Glossary
What is Retrieval-Augmented Generation?
Also known as: RAG
Retrieval-Augmented Generation (RAG) is a technique that grounds a large language model in your own data. At query time, a retrieval step finds the most relevant documents (or document chunks) from a corpus you control — typically using a vector database — and includes them in the LLM prompt. This dramatically reduces hallucinations and lets the model answer questions about content the base model has never seen, without the cost of retraining.
How RAG works
A RAG system has three phases: indexing, retrieval, and generation. During indexing, your documents are split into chunks (paragraphs, sections, or sliding windows of text), each chunk is converted to a vector embedding, and the vectors are stored in a vector database (Pinecone, Weaviate, pgvector, Chroma).
At query time, the user’s question is also converted to a vector. The vector database finds the chunks whose vectors are closest to the query vector — semantic similarity, not keyword match. Those chunks are pulled into the LLM prompt as context.
During generation, the LLM is asked to answer the question using the retrieved chunks. A well-tuned system also instructs the model to cite sources or say "I don’t know" if the chunks don’t contain the answer.
Why RAG matters
RAG addresses two of the largest practical limitations of LLMs: stale training data (LLMs only know what was in their training set) and hallucination (LLMs fabricate plausible-sounding information when uncertain). By retrieving fresh, authoritative content at query time and instructing the model to ground answers in that content, RAG produces answers that are current and traceable.
For law firms specifically, RAG is useful for: searching firm-specific case files, surfacing precedent from a firm’s own past matters, answering caller questions about firm-specific policies (fees, languages spoken, office hours), and ensuring an AI agent quotes the firm’s actual marketing copy rather than inventing claims.
RAG and AI voice agents
In voice agents, RAG is what lets the agent answer caller questions using firm-specific information. "What languages do you speak?" "What are your office hours?" "Do you handle workers’ compensation cases in Florida?" — these are RAG queries against the firm’s own documents and configuration. The alternative — hard-coding all this in the system prompt — doesn’t scale beyond a few facts.
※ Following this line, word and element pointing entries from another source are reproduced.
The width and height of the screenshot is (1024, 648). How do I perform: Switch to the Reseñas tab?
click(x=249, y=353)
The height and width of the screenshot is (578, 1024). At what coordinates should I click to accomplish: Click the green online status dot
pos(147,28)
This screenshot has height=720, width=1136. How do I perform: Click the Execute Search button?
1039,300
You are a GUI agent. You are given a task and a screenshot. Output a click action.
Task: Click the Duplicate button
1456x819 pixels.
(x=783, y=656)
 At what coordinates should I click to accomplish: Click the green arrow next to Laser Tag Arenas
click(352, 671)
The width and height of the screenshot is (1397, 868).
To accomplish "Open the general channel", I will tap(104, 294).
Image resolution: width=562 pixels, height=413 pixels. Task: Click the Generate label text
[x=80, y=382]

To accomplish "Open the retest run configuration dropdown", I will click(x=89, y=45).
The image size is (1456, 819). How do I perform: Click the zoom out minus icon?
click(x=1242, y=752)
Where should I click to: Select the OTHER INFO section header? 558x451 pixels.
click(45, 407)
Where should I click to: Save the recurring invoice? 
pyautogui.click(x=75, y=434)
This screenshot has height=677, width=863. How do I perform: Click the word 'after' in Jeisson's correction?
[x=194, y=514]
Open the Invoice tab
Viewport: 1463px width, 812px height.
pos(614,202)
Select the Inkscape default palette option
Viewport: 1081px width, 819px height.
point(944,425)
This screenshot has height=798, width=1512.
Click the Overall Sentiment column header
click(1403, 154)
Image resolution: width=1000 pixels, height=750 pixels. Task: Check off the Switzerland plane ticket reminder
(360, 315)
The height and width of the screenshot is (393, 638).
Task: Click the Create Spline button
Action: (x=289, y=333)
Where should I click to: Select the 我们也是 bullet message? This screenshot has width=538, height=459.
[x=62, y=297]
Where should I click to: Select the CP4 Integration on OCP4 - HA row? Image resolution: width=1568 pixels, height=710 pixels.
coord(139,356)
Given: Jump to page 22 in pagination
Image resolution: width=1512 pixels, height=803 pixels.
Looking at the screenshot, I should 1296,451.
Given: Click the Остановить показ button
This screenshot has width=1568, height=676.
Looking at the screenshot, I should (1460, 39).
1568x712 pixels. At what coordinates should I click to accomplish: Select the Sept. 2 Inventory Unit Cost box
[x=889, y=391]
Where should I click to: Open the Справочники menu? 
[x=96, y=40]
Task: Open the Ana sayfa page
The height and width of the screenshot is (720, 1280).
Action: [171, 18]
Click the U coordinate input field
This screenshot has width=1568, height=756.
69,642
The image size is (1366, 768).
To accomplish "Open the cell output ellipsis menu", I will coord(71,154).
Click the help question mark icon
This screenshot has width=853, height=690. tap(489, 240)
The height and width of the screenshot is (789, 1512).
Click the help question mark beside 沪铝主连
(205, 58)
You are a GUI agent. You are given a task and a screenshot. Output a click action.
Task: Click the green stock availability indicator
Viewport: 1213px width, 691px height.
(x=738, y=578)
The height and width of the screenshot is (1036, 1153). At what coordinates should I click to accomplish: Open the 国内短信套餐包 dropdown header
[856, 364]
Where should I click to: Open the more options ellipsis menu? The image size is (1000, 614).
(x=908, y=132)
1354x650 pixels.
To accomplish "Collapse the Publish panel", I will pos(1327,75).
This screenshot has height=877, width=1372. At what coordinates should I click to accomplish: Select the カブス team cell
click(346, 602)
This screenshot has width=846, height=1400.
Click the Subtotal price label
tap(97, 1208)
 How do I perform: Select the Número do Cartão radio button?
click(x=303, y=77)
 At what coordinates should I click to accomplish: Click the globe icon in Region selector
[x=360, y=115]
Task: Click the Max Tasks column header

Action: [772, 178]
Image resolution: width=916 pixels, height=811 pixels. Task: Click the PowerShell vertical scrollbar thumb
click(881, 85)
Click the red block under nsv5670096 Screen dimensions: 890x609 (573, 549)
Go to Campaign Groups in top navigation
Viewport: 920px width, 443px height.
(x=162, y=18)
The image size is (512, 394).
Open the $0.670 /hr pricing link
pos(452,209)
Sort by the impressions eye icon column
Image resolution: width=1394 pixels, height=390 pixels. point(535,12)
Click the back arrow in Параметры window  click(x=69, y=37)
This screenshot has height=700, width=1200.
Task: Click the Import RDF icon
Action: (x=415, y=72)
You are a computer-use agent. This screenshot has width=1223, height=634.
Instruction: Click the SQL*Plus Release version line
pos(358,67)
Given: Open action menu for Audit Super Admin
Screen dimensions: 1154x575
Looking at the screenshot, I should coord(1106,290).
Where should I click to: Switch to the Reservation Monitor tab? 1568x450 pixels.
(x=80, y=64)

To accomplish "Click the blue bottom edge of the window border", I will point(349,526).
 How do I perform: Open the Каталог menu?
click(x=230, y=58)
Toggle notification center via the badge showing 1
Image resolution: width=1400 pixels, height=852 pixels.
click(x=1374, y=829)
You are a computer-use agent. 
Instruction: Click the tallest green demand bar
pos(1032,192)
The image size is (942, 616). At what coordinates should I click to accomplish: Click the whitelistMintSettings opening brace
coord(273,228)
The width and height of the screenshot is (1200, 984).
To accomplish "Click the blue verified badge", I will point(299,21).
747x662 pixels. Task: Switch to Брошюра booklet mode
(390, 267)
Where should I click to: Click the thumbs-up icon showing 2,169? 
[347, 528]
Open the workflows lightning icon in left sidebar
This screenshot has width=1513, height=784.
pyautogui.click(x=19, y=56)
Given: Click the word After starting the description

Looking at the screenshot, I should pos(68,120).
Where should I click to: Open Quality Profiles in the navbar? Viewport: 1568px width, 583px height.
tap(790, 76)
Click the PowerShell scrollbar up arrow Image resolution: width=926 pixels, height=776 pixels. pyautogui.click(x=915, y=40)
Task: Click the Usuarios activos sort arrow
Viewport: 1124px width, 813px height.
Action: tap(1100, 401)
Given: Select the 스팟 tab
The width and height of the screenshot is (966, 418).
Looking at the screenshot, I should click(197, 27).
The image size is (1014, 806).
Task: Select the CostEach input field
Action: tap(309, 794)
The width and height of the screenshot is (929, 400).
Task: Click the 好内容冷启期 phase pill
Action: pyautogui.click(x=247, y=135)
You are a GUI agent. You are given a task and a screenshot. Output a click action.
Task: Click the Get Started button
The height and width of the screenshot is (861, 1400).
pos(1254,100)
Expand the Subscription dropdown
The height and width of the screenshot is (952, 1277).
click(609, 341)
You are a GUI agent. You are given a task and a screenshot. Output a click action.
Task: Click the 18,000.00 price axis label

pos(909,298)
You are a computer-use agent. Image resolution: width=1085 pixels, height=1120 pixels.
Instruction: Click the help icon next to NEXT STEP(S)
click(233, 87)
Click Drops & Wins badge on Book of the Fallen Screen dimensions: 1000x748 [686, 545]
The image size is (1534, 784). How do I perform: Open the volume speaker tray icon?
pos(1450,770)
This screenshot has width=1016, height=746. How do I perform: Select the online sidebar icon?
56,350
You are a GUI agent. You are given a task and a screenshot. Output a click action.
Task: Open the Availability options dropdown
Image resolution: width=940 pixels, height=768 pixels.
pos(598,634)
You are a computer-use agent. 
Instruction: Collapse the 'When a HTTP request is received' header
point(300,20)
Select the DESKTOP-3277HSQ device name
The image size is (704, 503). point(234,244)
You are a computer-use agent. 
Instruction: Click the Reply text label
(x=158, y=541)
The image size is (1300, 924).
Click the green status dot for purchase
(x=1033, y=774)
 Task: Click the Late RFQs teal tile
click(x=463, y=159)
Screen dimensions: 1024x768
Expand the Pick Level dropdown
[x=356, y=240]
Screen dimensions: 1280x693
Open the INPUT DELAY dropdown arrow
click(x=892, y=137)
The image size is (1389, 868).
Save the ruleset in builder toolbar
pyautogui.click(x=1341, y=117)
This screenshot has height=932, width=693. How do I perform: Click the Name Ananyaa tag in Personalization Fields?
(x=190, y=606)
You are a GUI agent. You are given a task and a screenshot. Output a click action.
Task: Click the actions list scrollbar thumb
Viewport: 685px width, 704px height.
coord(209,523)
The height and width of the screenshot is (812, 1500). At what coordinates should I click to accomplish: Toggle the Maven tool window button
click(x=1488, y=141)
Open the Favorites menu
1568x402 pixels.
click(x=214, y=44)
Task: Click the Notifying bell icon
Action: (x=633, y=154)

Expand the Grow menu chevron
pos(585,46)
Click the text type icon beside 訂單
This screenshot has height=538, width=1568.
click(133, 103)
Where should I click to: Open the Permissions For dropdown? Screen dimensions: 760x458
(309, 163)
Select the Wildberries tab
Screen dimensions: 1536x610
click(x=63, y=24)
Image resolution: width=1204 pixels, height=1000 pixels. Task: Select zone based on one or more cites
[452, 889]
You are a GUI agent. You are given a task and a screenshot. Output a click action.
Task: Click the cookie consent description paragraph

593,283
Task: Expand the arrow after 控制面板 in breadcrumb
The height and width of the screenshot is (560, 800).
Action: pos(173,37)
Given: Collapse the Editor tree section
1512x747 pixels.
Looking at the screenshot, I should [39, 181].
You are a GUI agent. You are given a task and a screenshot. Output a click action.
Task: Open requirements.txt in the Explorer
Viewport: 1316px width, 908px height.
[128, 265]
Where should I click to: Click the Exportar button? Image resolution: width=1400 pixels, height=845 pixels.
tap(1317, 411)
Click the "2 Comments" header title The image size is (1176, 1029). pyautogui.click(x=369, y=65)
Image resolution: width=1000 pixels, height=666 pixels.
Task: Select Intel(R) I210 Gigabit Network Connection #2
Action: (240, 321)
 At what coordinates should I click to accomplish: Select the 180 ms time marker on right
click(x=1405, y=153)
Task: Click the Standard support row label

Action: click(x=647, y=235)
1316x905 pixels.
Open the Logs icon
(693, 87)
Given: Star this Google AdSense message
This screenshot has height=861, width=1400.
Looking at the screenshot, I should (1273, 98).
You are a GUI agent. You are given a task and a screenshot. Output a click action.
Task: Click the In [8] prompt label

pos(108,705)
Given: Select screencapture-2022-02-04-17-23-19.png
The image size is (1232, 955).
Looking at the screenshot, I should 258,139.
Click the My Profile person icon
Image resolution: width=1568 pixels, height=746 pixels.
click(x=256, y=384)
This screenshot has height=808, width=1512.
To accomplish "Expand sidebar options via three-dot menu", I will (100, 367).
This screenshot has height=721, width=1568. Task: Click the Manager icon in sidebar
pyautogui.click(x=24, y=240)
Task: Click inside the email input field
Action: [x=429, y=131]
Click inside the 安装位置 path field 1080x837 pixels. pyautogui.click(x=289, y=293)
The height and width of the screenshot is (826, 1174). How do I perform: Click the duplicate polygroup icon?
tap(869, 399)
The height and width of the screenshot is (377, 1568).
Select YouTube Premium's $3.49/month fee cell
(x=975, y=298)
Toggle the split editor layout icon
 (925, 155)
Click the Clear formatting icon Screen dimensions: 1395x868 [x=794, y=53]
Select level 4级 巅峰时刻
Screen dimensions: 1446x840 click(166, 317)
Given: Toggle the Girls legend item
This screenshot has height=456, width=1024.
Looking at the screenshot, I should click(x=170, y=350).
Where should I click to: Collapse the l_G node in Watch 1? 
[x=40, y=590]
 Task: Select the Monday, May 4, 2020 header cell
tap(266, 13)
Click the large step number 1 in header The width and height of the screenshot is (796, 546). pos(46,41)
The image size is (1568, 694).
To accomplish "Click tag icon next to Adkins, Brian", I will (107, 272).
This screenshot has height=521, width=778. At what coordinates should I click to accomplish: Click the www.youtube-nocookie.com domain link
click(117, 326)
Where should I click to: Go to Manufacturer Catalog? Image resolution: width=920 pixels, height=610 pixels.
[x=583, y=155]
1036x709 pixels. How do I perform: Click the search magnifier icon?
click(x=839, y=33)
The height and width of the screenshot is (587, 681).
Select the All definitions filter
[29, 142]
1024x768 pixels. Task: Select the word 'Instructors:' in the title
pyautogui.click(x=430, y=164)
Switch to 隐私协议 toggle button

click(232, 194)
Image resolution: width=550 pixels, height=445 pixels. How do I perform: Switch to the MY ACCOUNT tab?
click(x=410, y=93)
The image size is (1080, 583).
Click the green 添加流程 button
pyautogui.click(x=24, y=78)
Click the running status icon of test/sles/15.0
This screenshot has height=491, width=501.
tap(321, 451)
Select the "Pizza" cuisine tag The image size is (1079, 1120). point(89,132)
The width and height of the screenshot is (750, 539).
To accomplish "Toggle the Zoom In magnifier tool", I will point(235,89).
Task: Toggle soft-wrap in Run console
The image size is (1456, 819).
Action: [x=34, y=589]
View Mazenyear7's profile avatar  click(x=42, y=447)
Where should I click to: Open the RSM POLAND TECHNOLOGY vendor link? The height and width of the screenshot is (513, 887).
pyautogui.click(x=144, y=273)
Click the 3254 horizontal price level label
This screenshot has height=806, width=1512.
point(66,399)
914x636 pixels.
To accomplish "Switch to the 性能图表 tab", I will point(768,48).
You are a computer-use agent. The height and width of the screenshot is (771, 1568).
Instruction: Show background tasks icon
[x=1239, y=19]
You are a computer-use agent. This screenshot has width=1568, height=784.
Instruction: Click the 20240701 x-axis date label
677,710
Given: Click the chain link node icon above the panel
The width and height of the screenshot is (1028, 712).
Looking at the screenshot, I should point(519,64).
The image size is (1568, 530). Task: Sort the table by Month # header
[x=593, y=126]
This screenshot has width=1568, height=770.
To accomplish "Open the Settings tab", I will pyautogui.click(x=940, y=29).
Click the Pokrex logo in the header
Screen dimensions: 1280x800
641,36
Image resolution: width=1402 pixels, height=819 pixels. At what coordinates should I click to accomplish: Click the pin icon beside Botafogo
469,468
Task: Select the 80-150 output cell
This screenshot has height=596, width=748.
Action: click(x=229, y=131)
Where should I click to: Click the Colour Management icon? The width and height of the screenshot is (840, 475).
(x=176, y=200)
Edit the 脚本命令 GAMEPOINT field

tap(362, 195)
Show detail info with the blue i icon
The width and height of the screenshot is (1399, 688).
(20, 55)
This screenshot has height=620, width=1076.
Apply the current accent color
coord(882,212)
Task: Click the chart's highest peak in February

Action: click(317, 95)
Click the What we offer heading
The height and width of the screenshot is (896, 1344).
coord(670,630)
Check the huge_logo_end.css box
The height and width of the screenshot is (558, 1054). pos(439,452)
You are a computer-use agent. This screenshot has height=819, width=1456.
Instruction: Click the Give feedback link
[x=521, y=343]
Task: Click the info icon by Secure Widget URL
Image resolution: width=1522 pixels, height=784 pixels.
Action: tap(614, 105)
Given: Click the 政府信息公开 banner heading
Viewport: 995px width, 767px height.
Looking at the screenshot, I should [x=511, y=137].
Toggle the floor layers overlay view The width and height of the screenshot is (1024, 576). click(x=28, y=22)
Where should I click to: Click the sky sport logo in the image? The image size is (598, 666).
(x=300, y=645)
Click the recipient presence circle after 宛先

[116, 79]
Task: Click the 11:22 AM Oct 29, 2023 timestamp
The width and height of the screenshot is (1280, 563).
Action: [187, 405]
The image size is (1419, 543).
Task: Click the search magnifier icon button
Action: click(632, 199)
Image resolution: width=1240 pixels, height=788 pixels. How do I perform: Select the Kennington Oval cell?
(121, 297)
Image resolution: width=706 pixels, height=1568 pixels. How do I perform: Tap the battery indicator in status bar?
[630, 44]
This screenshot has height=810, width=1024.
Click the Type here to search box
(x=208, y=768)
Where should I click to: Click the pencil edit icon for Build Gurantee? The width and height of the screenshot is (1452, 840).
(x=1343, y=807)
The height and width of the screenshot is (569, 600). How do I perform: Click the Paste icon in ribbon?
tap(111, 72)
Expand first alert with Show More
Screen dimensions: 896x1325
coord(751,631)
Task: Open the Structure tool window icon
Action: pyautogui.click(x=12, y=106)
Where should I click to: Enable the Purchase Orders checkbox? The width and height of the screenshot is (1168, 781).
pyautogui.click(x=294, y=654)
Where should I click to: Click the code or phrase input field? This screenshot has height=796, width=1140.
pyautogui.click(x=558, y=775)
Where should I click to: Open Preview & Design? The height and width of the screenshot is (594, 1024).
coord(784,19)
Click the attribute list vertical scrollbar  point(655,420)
When RAG is the wrong tool
RAG is overkill for tasks where the answer is structured and exact (like "what is the user’s account balance" — that’s a database query). It’s also imperfect for highly conversational tasks where the LLM needs broad world knowledge that wouldn’t be in your corpus. Modern systems often combine RAG (for firm-specific facts) with the LLM’s baseline knowledge (for general world knowledge), letting the model use whichever is appropriate per turn.